Utqiagvik, sous le cercle polaire, à la pointe extrême nord de l’Alaska à la fin juin, quand le soleil ne se couche jamais. Sur la place du village, ne sont présents qu’une poignée de touristes venus partager avec les Inupiat, ou Esquimaux, les fêtes de la pêche à la baleine. Pas de route, un seul hôtel baptisé « Toit du monde », aucun ours polaire en vue sur la banquise fondante, mais un plongeon dans les eaux glacées de l’Arctique (– 4 °C) en guise de bizutage.

Et surtout, une vraie fête avec les Native Americans, qui partagent les baleines boréales chassées au printemps sous toutes les formes (crue, marinée, en ragoût), dansent et s’envoient dans les airs avec une immense toile de peau de phoque. Expérience hors du commun, authentique, qui ne confine ni au voyeurisme ni au misérabilisme, comme c’est si souvent le cas.

Le voyage en Alaska, c’est une initiation vers la « dernière frontière », comme les Américains surnomment l’Etat, dans un territoire grand comme trois fois la France. En comparaison, le Wyoming, avec les ours et les bisons de Yellowstone si peu farouches, a des airs de jardin anglais. C’est un périple into the Wild, sur les traces de Christopher McCandless, Américain paumé qui s’était enfoncé, à 22 ans, dans la toundra estivale infestée de moustiques sur une quarantaine de kilomètres.

Il y était revenu deux ans plus tard, en 1992, pour y trouver la mort. Coupé de ses arrières par une rivière glacière en crue, la Teklanika, il s’est empoisonné en consommant des baies toxiques. Son autobus rouillé vert et blanc était devenu un lieu de pèlerinage, au point qu’une randonneuse s’est noyée là-bas en 2019. Alors, au printemps 2020, les autorités ont fait hélitreuiller le véhicule. On l’a retrouvé en voie de muséification à l’université de Fairbanks, au Musée du Nord, qui retrace admirablement l’histoire de l’Alaska.
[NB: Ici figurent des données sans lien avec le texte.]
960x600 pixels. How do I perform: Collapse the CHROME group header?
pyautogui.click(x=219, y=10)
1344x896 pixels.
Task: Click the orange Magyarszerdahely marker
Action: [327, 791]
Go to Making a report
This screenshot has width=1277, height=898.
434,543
Non loin de ce lieu de pèlerinage, les randonneurs iront, eux, admirer le mont Denali, point culminant d’Amérique du Nord (6 190 mètres). Mais il faut savoir accepter les caprices de la nature. A Denali, l’humain est tout juste toléré. Les voitures individuelles ont été proscrites depuis des décennies. On ne voyage qu’à pied, en campant, ou avec des autobus sur une route non bitumée.

Un pays inaccessible

On franchit les rivières glacières, grossies par la fonte des glaciers, dont la Teklanika qui fut funeste à Chris McCandless. On chemine sur une route héroïque lorsque, au bout d’une centaine de kilomètres, en arrivant à destination, on observe… le brouillard. C’est alors que le guide sort une photographie, qui vous montre l’imposant massif de Denali qu’on aurait rêvé d’admirer. Ainsi va l’Alaska : tous ne verront pas Denali, soumis aux caprices de la météorologie, d’autant que la route à flanc de montagne s’est affaissée à l’été 2021 et reste pour l’instant fermée, en attendant que le service des parcs nationaux construise un pont.